01 December 2021

Preventive maintenance

How many letters "p" in the word "medicine"

Yulia Verklova, Forbes

Preventive medicine has been presented as something new and breakthrough in the last few years. In fact, the postulate "The disease is easier to prevent than to cure" is soon a hundred years old. The topic of prevention is not new. Therefore, for persuasiveness and modernization, it is built up with other "p": they talk about 3p-, 4p- and even 5p-medicine. What does this give us?

Preventive dispensaries appeared in Russia immediately after the Civil War — in 1922. At the same time, the sanitary enlightenment started: workers were explained how to live in order to live for a long time with the help of lectures and propaganda posters. In the 30s, preventive inspections at enterprises entered the system and the concept of occupational hygiene appeared. Universal full medical examination — a population survey — was introduced in the USSR from the mid‐80s of the last century.

In the USA, the National College of Preventive Medicine was founded in 1954 under the same slogan "It is easier to prevent than to treat" and with the same accents: education, occupational hygiene, screening.

So now it's even embarrassing to pretend that preventive medicine did not exist in the pre-computer era. However, it is equally wrong to think that replacing the Greek root prophylaktikos with the English progressive is a purely marketing ploy. A lot has really changed in the XXI century.

2p‐medicine — Preventive & Predictive 

Medicine from the 20s to the 90s of the last century could be called 2p‐medicine, or 2p‐medicine: preventive and predictive.

Preventive medicine is prevention — the prevention of diseases and the elimination of the risks of their development. In the popular view, it is often reduced to a healthy lifestyle. And this sometimes creates problems.

"People who lead a healthy lifestyle (or what they consider to be such) often avoid doctors and medical institutions. They are not examined and, as a rule, have a very rough idea of their own health. They rebuild their lifestyle, diets, and regime not because there have been some changes in their body that need to be taken into account, but solely because they have read some new theory or advertising of new dietary supplements. As a result, paradoxically, it is the healthy lifestyle, people who are passionate about prevention, who make up the risk group," explains David Matevosov, PhD, head of the Department of Personalized Medicine, head of the Premium Medical Center, gastroenterologist, hepatologist.
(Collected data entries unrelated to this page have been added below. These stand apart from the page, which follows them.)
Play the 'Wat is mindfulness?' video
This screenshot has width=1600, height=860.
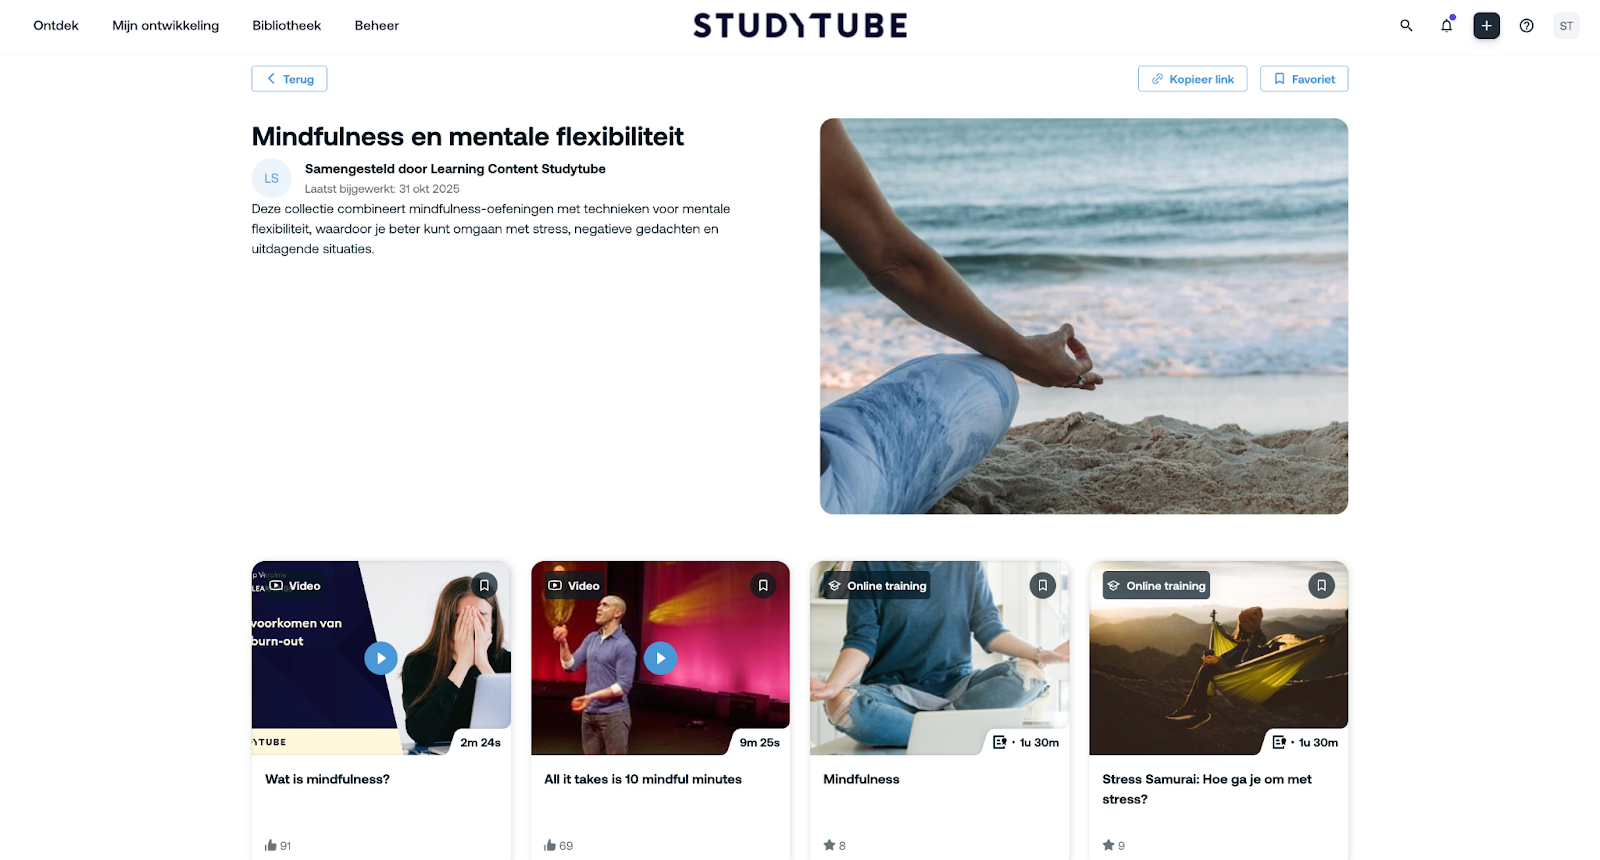click(381, 658)
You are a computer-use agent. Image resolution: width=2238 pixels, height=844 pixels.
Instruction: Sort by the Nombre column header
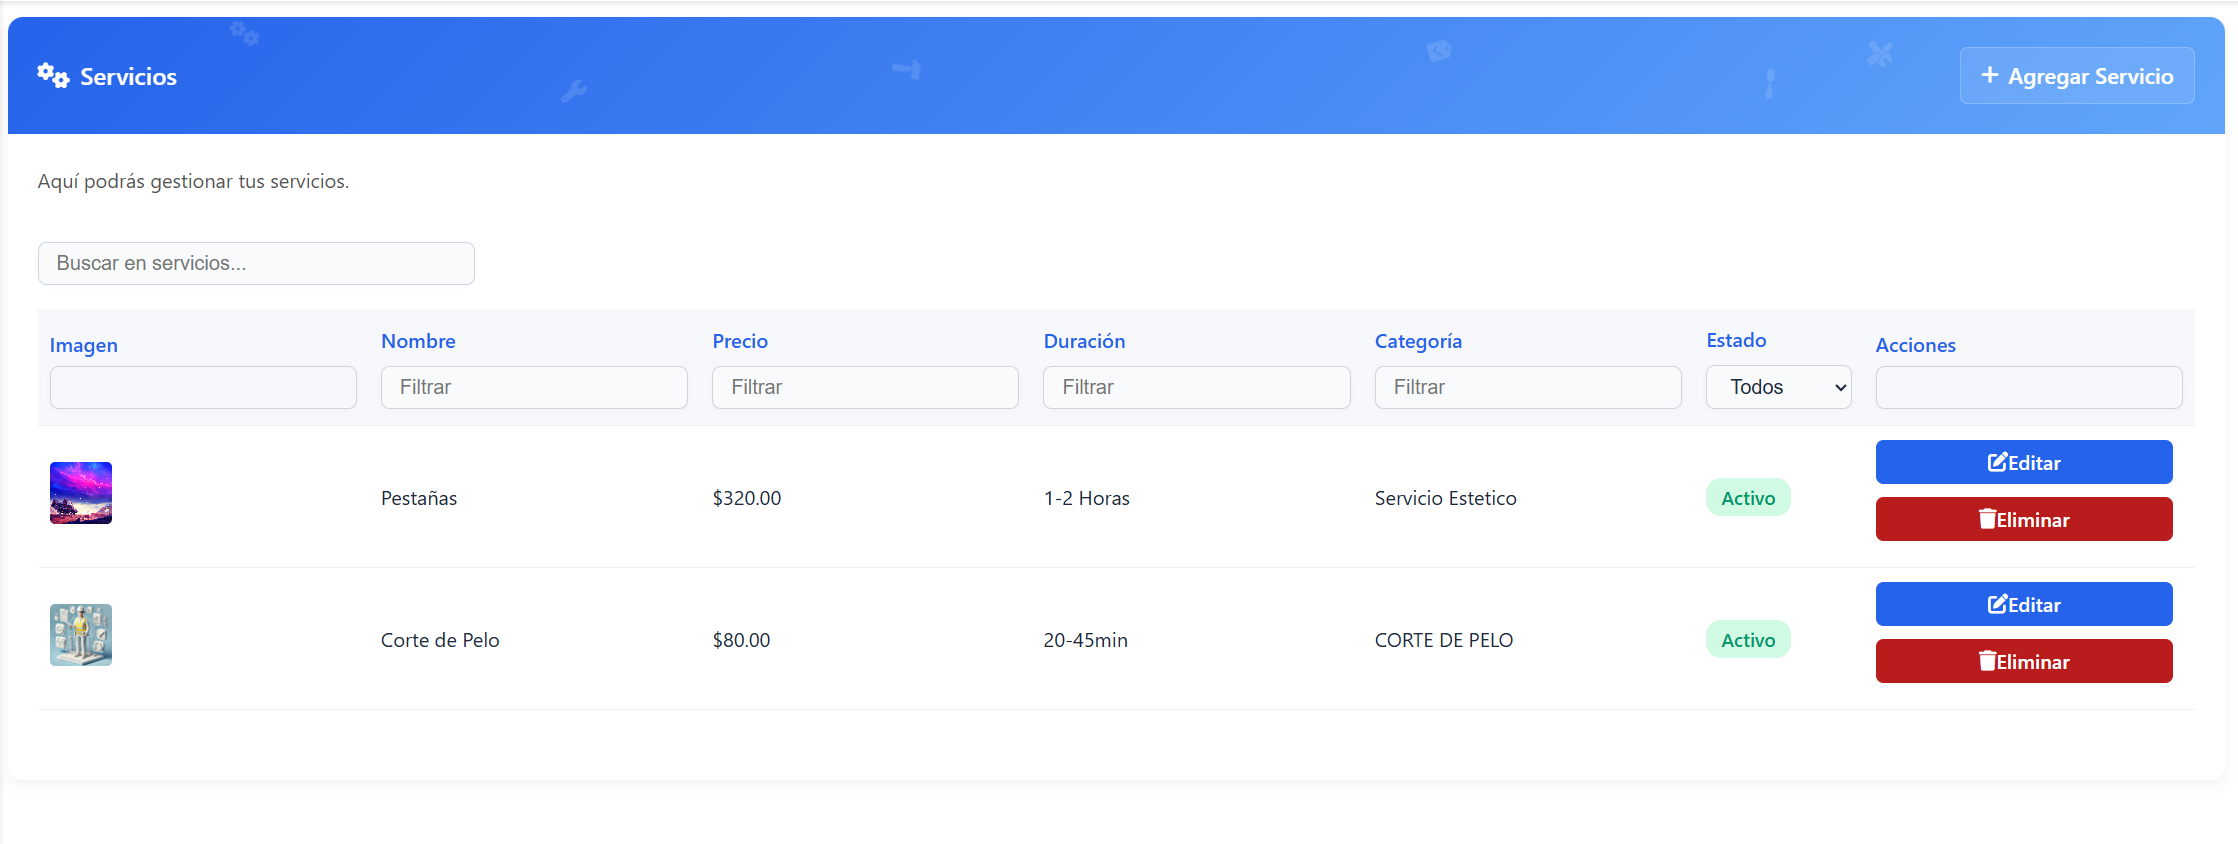(418, 341)
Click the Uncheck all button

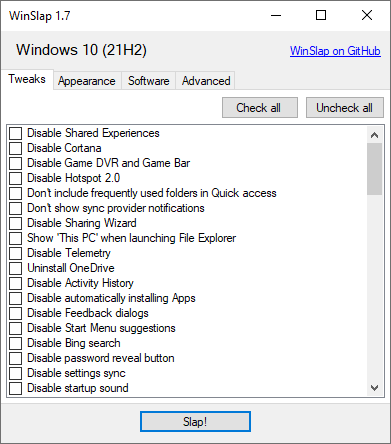(x=345, y=108)
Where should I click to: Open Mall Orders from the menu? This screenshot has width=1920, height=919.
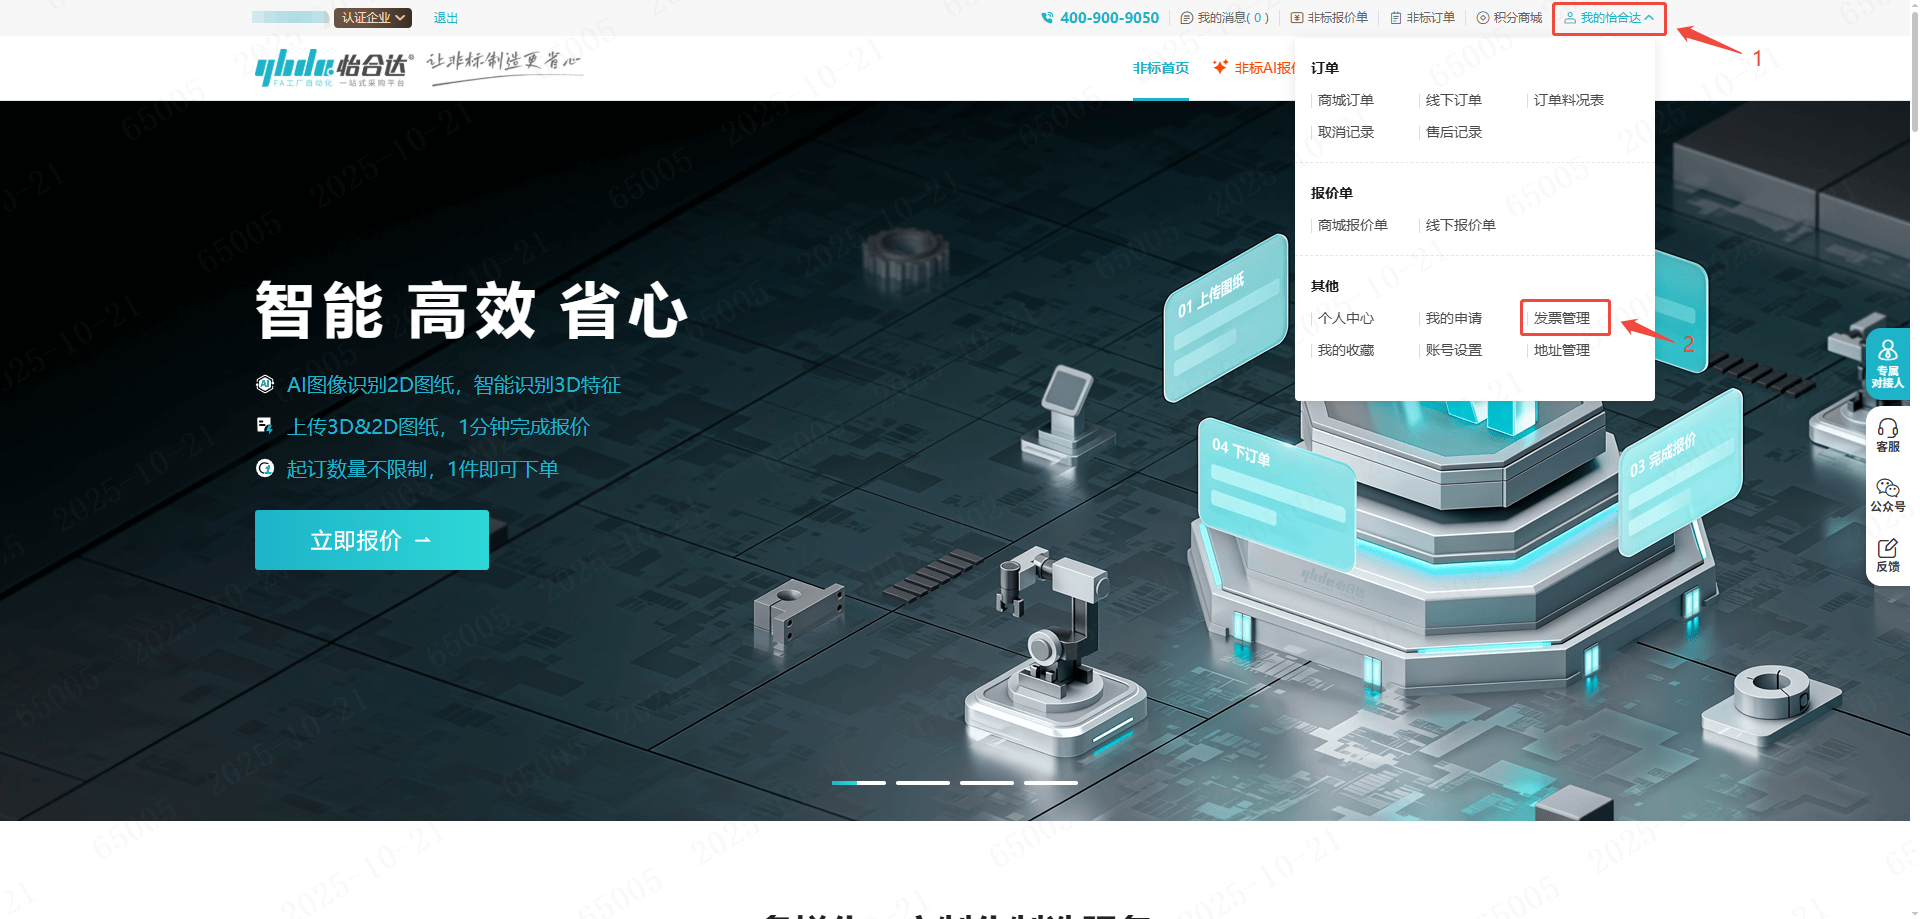[x=1346, y=100]
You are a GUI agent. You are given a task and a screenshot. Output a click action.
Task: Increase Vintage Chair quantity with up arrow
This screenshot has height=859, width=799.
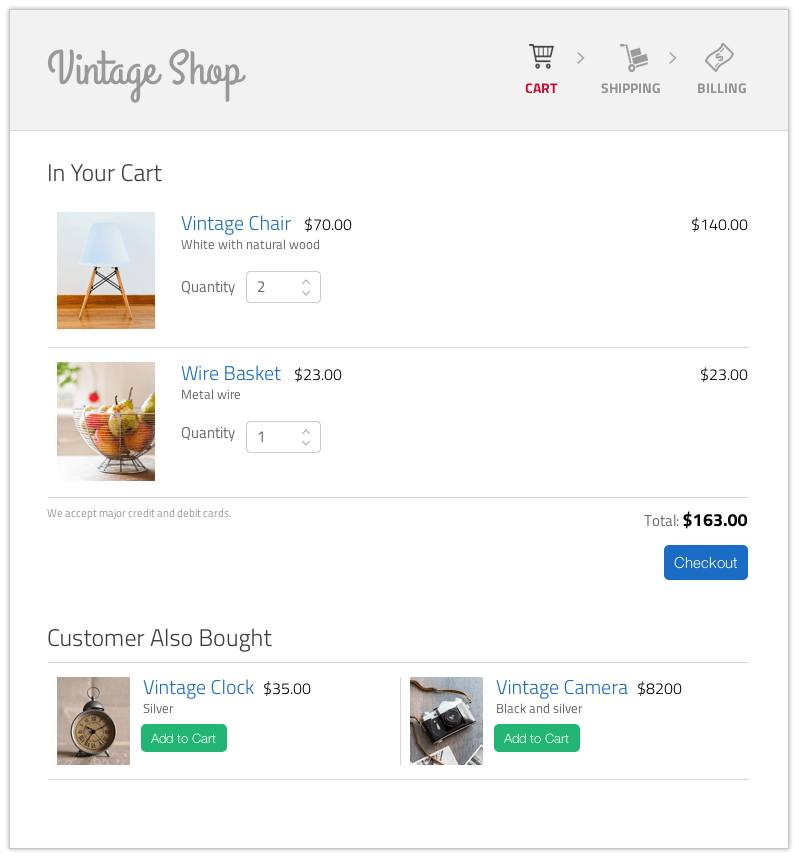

Predictive (or predictive) medicine is a survey of a healthy population — screening of those diseases that in a particular country become the main cause of disability and premature death. Or even not the diseases themselves, but the risks of their development. WHO recommends it "if the prevalence of the disease is high enough to justify the effort and cost." In other words, all screening programs around the world focus on the health of the nation as a whole and on the average person in this nation.

The problem is that there is no "average person" in nature. No matter how banal, all people are different.

3p-medicine — Preventive, Predictive, Personalized

Personalized medicine is taking into account your personal circumstances and peculiarities when developing examination and treatment programs.

"In fact, we are talking about a shift in emphasis — from the health of the nation as a whole and an increase in average life expectancy to the health of an individual. What joy do you get from the fact that the total mortality in the world from breast cancer has decreased if all your relatives have died from pancreatitis? Preventive medicine in our time cannot but be personalized," says Elena Pshinnik, endocrinologist at the clinic "K+31 Petrovsky Gate".

The decoding of the human genome and the study of possible mutations in its various segments have brought medicine to a fundamentally new level.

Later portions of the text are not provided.